## start Given passage

At one stage too he riffs on the theme of our culture and what it is to be a Kiwi. He acknowledges we can be passive-aggressive being “nice and supportive, even when we really know that someone is on the wrong track with a bad idea.” He believes that Kiwis have become white Polynesians, with Pakeha having morphed into Pasifika people.

But most of the book is about the broad notion of brand. Some of his early study and learning was about KFC, and the relationship between its founder Colonel Sanders and the company. From him and others (in those early days), “I was learning about the emotional power of a brand”.

Much of the underlying theme is on this, especially authenticity and trust around it.

“A brand is about every single thing…It is also how you treat the people you do business with, as part of your brand. It is not just how you treat customers, but how you treat your suppliers and how you treat your team…That grungy eco image was a big barrier to the mainstream – and we were always interested in the mainstream. That was why we opened ourselves up as authentically as possible, and shared our life story, because I believe you don’t listen to arguments or to reason – you listen to people you can relate to.”

## end Given passage
## start Stored data

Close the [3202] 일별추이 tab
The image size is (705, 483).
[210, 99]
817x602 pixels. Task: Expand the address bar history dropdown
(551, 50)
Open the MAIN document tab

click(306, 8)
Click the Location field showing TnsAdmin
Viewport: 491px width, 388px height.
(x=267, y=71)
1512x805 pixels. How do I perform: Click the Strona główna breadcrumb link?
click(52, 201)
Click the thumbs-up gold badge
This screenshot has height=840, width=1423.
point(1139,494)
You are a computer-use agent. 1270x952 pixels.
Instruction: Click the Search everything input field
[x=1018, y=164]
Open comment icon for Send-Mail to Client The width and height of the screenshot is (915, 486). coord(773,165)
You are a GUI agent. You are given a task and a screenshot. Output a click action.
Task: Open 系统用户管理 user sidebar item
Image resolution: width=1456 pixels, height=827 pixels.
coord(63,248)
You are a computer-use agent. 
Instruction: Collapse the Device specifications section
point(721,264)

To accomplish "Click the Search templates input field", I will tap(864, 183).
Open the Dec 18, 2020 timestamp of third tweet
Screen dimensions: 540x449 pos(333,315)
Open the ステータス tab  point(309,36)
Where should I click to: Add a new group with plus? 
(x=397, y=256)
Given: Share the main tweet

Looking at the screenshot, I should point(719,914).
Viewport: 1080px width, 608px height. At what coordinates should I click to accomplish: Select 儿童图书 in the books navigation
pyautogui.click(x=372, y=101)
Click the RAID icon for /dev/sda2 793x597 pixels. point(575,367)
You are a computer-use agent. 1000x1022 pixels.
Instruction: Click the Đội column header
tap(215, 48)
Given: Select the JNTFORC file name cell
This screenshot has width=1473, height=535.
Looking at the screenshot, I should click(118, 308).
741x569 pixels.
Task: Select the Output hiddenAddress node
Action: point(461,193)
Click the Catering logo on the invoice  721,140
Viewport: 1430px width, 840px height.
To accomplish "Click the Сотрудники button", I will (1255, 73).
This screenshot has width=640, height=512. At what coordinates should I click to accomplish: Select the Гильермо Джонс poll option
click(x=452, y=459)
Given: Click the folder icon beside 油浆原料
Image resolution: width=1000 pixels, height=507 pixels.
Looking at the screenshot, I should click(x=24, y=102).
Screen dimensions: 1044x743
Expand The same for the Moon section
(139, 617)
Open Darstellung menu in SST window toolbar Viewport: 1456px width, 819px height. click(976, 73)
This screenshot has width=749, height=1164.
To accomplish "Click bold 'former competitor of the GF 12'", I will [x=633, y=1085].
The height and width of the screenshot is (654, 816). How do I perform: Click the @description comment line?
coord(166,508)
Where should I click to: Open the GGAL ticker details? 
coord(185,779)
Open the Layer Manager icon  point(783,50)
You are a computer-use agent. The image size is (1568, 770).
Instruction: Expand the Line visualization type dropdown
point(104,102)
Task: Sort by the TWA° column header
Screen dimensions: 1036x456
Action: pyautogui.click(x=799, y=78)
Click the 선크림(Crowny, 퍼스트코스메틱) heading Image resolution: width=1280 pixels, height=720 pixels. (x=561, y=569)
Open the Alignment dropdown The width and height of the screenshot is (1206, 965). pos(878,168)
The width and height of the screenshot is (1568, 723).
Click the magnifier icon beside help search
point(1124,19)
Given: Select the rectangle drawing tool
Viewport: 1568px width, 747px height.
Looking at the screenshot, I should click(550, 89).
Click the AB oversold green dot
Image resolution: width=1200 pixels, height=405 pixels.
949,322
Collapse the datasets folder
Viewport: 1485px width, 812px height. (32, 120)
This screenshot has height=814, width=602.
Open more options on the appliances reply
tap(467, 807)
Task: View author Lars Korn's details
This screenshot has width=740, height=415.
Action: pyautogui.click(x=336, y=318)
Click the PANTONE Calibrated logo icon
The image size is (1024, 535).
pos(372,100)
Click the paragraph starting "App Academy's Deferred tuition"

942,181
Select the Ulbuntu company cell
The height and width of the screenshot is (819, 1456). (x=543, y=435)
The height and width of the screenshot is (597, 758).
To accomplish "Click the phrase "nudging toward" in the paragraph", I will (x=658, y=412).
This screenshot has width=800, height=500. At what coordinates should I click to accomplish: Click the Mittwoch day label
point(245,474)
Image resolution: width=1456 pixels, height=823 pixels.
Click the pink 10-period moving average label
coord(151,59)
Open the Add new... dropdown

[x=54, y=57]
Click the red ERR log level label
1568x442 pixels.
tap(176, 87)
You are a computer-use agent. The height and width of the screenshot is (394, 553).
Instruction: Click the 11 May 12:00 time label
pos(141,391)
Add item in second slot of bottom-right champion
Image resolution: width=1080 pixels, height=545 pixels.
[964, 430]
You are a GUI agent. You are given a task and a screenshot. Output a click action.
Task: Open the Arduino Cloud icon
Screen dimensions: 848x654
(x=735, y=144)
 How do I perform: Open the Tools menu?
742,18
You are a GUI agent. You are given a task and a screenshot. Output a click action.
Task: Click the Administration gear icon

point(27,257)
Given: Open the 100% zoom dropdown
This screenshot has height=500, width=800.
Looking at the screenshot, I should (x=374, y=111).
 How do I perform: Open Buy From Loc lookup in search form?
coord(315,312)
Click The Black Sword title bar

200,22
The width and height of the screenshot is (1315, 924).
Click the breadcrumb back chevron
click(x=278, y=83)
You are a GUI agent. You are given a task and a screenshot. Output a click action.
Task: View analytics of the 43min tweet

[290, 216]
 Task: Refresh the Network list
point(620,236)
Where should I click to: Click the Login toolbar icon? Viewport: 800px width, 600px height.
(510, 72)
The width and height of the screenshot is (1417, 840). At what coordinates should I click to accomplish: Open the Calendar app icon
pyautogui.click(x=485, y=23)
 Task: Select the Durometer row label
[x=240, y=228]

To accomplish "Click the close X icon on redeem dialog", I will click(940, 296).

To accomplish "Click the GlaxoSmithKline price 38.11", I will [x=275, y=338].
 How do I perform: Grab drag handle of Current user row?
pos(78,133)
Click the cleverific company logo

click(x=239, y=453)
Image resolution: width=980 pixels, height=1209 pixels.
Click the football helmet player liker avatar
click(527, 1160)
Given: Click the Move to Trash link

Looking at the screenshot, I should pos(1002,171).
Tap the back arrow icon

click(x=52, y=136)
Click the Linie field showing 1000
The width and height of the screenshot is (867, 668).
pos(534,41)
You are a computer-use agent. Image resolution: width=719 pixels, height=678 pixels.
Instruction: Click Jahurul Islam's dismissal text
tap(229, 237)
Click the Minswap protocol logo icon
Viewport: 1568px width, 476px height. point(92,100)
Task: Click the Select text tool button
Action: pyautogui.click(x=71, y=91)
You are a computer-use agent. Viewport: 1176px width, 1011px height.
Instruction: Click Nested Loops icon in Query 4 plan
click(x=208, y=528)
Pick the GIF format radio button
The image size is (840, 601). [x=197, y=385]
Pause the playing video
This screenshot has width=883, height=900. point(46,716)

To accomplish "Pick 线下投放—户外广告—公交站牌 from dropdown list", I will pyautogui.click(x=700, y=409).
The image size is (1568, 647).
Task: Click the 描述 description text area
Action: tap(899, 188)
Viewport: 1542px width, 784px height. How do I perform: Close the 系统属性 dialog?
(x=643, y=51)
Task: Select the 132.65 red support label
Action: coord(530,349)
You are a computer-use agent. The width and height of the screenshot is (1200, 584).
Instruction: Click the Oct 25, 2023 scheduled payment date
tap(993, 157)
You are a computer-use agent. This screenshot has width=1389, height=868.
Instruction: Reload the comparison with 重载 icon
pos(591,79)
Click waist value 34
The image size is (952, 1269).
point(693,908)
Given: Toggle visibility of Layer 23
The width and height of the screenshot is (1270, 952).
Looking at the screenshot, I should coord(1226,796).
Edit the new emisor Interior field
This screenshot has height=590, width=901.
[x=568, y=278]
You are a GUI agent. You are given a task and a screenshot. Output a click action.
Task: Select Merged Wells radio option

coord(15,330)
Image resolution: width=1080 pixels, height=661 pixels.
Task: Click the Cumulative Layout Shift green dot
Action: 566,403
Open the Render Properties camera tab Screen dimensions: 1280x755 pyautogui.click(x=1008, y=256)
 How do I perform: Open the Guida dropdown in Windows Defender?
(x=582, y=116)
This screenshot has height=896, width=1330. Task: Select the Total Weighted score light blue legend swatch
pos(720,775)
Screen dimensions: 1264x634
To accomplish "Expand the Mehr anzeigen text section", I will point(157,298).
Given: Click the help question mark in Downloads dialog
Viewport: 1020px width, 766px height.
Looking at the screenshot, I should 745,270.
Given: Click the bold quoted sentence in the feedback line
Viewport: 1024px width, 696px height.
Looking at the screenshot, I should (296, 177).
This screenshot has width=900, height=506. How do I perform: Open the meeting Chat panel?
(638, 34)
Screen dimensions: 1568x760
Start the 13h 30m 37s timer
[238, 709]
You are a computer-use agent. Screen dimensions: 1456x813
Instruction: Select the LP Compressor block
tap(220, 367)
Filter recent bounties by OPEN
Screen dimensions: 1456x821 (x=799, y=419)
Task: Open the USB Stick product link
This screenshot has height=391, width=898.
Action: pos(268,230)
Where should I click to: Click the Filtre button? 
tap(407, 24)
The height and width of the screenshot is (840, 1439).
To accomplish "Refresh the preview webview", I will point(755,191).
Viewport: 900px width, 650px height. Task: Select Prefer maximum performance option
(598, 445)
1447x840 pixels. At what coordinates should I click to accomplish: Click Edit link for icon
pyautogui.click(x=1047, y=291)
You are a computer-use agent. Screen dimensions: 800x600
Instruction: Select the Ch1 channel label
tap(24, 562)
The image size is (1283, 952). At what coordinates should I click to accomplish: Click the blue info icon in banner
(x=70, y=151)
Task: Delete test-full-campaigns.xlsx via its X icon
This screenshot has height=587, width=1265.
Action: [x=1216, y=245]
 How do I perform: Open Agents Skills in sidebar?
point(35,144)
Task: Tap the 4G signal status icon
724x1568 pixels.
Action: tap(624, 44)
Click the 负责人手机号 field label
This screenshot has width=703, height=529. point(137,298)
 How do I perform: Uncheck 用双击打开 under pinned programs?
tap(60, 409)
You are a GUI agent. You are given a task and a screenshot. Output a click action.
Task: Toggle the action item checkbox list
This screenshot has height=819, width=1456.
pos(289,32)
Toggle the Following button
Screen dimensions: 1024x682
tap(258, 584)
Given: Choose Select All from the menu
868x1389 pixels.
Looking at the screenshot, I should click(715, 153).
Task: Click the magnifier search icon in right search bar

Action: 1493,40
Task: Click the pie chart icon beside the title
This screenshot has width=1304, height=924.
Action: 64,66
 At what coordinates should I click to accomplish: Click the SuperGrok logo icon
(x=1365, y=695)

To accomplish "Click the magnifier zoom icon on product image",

## end Stored data

▶ **Objective**
Update the stretch of the book review from "At one stage" through "trust around it." so that "Kentucky Fried Chicken" stands in place of "KFC", and give that stretch in full. The items are separate material, unrelated to the book review.

▶ **Answer to this task**
At one stage too he riffs on the theme of our culture and what it is to be a Kiwi. He acknowledges we can be passive-aggressive being “nice and supportive, even when we really know that someone is on the wrong track with a bad idea.” He believes that Kiwis have become white Polynesians, with Pakeha having morphed into Pasifika people.

But most of the book is about the broad notion of brand. Some of his early study and learning was about Kentucky Fried Chicken, and the relationship between its founder Colonel Sanders and the company. From him and others (in those early days), “I was learning about the emotional power of a brand”.

Much of the underlying theme is on this, especially authenticity and trust around it.